Three of Europe's major languages are official in Switzerland. Swiss culture is characterised by diversity, which is reflected in a wide range of traditional customs. A region may be in some ways strongly culturally connected to the neighbouring country that shares its language, the country itself being rooted in western European culture. The linguistically isolated Romanshculture in Graubünden in eastern Switzerland constitutes an exception, it survives only in the upper valleys of the Rhine and the Inn and strives to maintain its rare linguistic tradition.
Switzerland is home to many notable contributors to literature, art, architecture, music and sciences. In addition the country attracted a number of creative persons during time of unrest or war in Europe. Some 1000 museums are distributed through the country; the number has more than tripled since 1950. Among the most important cultural performances held annually are the Paléo Festival, Lucerne Festival, the Montreux Jazz Festival, the Locarno International Film Festival and the Art Basel.
Alpine symbolism has played an essential role in shaping the history of the country and the Swiss national identity. Nowadays some concentrated mountain areas have a strong highly energetic ski resort culture in winter, and a hiking (ger: das Wandern) or Mountain biking culture in summer. Other areas throughout the year have a recreational culture that caters to tourism, yet the quieter seasons are spring and autumn when there are fewer visitors.
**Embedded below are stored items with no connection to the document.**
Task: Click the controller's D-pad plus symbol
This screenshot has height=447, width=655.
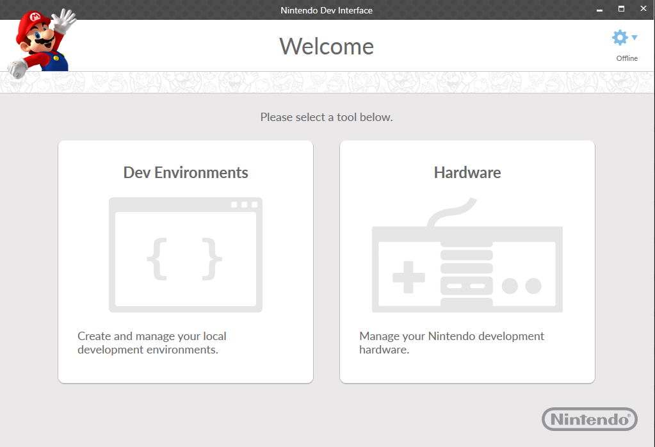Action: pos(408,277)
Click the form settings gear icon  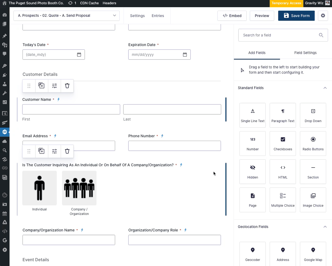tap(323, 16)
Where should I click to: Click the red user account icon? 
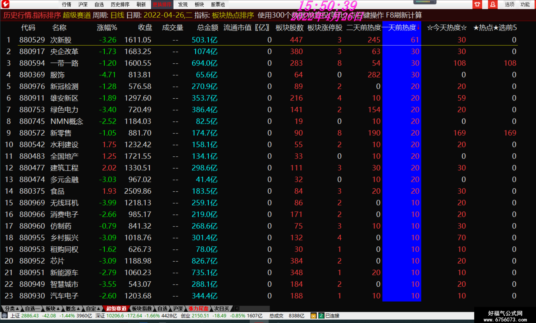coord(493,4)
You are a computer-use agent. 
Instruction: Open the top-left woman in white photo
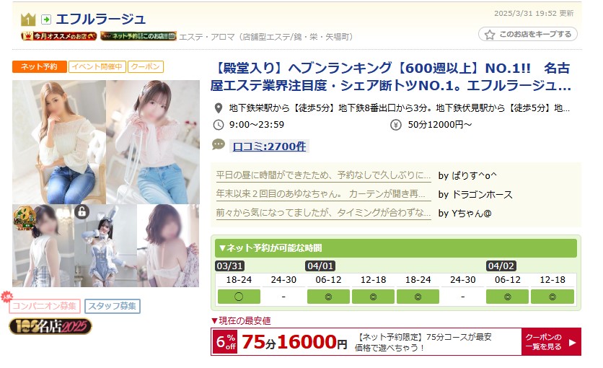click(x=59, y=142)
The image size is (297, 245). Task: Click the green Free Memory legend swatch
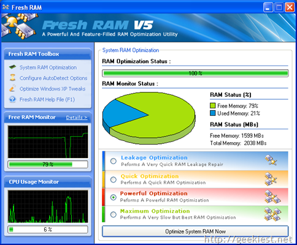pos(213,105)
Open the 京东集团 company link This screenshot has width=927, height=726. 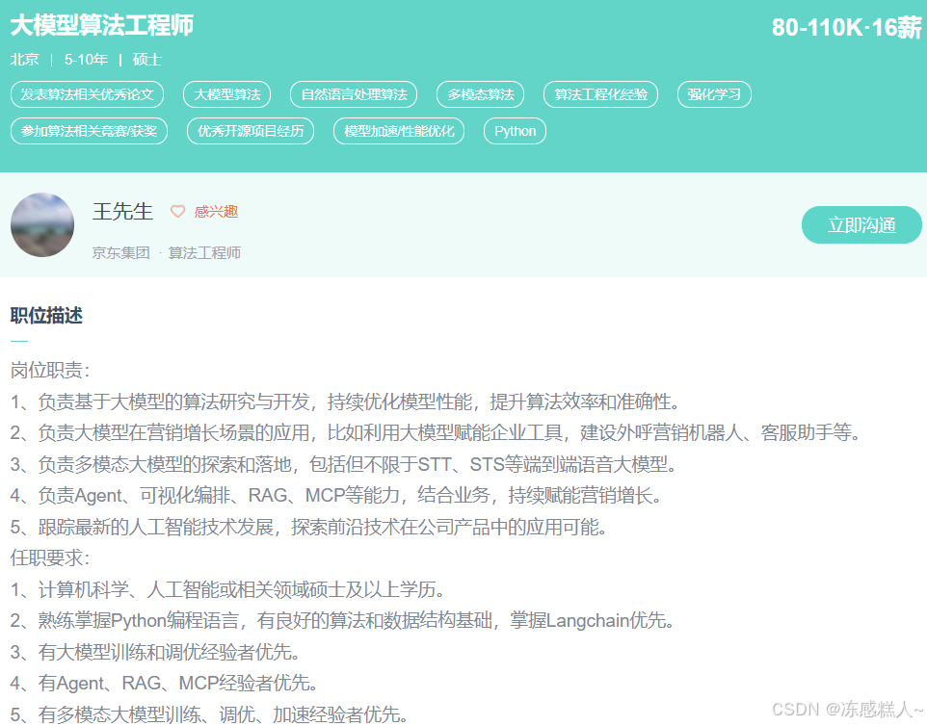point(119,252)
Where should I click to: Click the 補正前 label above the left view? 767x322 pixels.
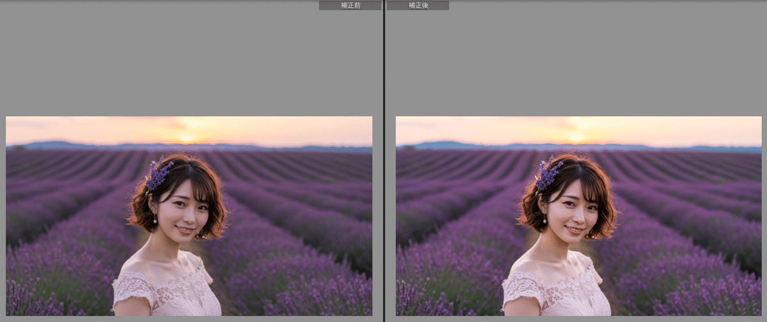350,5
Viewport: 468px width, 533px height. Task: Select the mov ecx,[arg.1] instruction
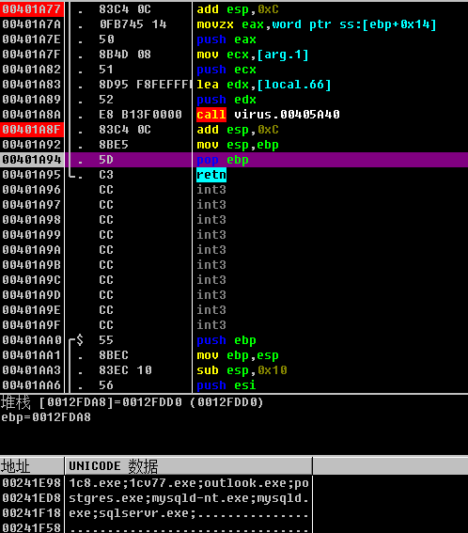point(253,55)
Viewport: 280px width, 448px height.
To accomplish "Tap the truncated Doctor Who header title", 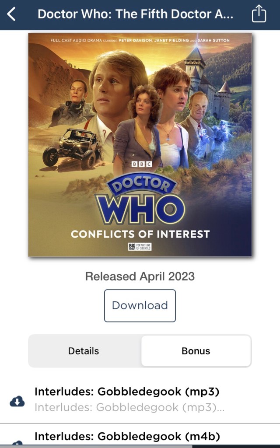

A traditional farmer and herder culture also predominates in many areas and small farms are omnipresent outside the cities. Folk art is kept alive in organisations all over the country. In Switzerland it is mostly expressed in music, dance, poetry, wood carving and embroidery. The alphorn, a trumpet-like musical instrument made of wood, has become alongside yodeling and the accordion an epitome of traditional Swiss music.